§ **Task goal**
Give the data again, word for word.

Stored data
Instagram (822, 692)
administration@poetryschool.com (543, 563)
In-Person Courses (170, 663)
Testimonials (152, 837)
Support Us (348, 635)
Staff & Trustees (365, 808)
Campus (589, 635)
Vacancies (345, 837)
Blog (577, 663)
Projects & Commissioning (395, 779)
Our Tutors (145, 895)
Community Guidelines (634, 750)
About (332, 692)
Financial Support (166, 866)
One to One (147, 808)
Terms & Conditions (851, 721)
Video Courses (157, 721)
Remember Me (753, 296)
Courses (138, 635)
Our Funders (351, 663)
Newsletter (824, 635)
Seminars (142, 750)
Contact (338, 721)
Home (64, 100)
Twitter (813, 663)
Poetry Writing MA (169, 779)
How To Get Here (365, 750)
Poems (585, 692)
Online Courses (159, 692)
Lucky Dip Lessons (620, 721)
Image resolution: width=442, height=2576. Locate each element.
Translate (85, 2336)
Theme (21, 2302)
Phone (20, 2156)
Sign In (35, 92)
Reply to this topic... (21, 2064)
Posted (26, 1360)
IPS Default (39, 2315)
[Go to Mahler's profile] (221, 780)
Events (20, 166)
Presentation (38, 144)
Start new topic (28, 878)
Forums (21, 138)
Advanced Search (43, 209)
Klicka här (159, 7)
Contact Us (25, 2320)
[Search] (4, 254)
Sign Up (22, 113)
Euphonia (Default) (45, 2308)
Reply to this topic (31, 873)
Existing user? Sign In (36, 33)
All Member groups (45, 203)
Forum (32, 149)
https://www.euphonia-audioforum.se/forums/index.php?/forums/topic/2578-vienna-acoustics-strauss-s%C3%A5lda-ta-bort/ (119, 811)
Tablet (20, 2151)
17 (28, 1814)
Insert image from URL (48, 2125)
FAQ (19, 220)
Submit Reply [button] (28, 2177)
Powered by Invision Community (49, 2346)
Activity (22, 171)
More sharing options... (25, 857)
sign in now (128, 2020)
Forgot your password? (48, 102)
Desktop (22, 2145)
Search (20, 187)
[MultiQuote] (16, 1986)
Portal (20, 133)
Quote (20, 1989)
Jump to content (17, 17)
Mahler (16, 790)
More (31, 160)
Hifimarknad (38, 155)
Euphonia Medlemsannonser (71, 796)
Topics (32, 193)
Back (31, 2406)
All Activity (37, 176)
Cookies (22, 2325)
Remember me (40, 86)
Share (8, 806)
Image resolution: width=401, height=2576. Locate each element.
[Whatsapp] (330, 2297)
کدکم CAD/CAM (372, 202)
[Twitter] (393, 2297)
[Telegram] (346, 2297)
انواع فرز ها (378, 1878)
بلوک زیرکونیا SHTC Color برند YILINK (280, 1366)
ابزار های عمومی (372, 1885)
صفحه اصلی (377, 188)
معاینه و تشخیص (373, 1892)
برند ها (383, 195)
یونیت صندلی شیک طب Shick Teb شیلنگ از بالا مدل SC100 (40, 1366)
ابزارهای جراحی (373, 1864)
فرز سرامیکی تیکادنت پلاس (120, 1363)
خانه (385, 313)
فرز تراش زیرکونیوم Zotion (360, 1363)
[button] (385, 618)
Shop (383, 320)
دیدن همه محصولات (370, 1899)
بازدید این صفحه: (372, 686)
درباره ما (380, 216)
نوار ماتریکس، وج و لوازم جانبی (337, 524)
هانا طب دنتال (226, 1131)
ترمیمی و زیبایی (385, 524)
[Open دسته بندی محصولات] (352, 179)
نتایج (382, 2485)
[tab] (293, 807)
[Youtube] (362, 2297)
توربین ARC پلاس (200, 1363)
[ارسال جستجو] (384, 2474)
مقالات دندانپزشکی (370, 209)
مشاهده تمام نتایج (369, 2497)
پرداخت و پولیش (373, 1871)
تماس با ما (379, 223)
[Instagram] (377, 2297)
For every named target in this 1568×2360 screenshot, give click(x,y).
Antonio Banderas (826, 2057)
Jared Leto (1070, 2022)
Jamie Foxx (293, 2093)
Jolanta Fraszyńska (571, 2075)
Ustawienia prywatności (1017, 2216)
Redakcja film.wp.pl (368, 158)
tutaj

§ **Solution**
Instagram (822, 692)
administration@poetryschool.com (543, 563)
In-Person Courses (170, 663)
Testimonials (152, 837)
Support Us (348, 635)
Staff & Trustees (365, 808)
Campus (589, 635)
Vacancies (345, 837)
Blog (577, 663)
Projects & Commissioning (395, 779)
Our Tutors (145, 895)
Community Guidelines (634, 750)
About (332, 692)
Financial Support (166, 866)
One to One (147, 808)
Terms & Conditions (851, 721)
Video Courses (157, 721)
Remember Me (753, 296)
Courses (138, 635)
Our Funders (351, 663)
Newsletter (824, 635)
Seminars (142, 750)
Contact (338, 721)
Home (64, 100)
Twitter (813, 663)
Poetry Writing MA (169, 779)
How To Get Here (365, 750)
Poems (585, 692)
Online Courses (159, 692)
Lucky Dip Lessons (620, 721)
Image resolution: width=442, height=2576. Locate each element.
Translate (85, 2336)
Theme (21, 2302)
Phone (20, 2156)
Sign In (35, 92)
Reply to this topic... (21, 2064)
Posted (26, 1360)
IPS Default (39, 2315)
[Go to Mahler's profile] (221, 780)
Events (20, 166)
Presentation (38, 144)
Start new topic (28, 878)
Forums (21, 138)
Advanced Search (43, 209)
Klicka här (159, 7)
Contact Us (25, 2320)
[Search] (4, 254)
Sign Up (22, 113)
Euphonia (Default) (45, 2308)
Reply to this topic (31, 873)
Existing user? Sign In (36, 33)
All Member groups (45, 203)
Forum (32, 149)
https://www.euphonia-audioforum.se/forums/index.php?/forums/topic/2578-vienna-acoustics-strauss-s%C3%A5lda-ta-bort/ (119, 811)
Tablet (20, 2151)
17 (28, 1814)
Insert image from URL (48, 2125)
FAQ (19, 220)
Submit Reply [button] (28, 2177)
Powered by Invision Community (49, 2346)
Activity (22, 171)
More sharing options... (25, 857)
sign in now (128, 2020)
Forgot your password? (48, 102)
Desktop (22, 2145)
Search (20, 187)
[MultiQuote] (16, 1986)
Portal (20, 133)
Quote (20, 1989)
Jump to content (17, 17)
Mahler (16, 790)
More (31, 160)
Hifimarknad (38, 155)
Euphonia Medlemsannonser (71, 796)
Topics (32, 193)
Back (31, 2406)
All Activity (37, 176)
Cookies (22, 2325)
Remember me (40, 86)
Share (8, 806)
Image resolution: width=401, height=2576. Locate each element.
[Whatsapp] (330, 2297)
کدکم CAD/CAM (372, 202)
[Twitter] (393, 2297)
[Telegram] (346, 2297)
انواع فرز ها (378, 1878)
بلوک زیرکونیا SHTC Color برند YILINK (280, 1366)
ابزار های عمومی (372, 1885)
صفحه اصلی (377, 188)
معاینه و تشخیص (373, 1892)
برند ها (383, 195)
یونیت صندلی شیک طب Shick Teb شیلنگ از بالا مدل SC100 (40, 1366)
ابزارهای جراحی (373, 1864)
فرز سرامیکی تیکادنت پلاس (120, 1363)
خانه (385, 313)
فرز تراش زیرکونیوم Zotion (360, 1363)
[button] (385, 618)
Shop (383, 320)
دیدن همه محصولات (370, 1899)
بازدید این صفحه: (372, 686)
درباره ما (380, 216)
نوار ماتریکس، وج و لوازم جانبی (337, 524)
هانا طب دنتال (226, 1131)
ترمیمی و زیبایی (385, 524)
[Open دسته بندی محصولات] (352, 179)
نتایج (382, 2485)
[tab] (293, 807)
[Youtube] (362, 2297)
توربین ARC پلاس (200, 1363)
[ارسال جستجو] (384, 2474)
مقالات دندانپزشکی (370, 209)
مشاهده تمام نتایج (369, 2497)
پرداخت و پولیش (373, 1871)
تماس با ما (379, 223)
[Instagram] (377, 2297)
For every named target in this 1568×2360 screenshot, give click(x,y).
Antonio Banderas (826, 2057)
Jared Leto (1070, 2022)
Jamie Foxx (293, 2093)
Jolanta Fraszyńska (571, 2075)
Ustawienia prywatności (1017, 2216)
Redakcja film.wp.pl (368, 158)
tutaj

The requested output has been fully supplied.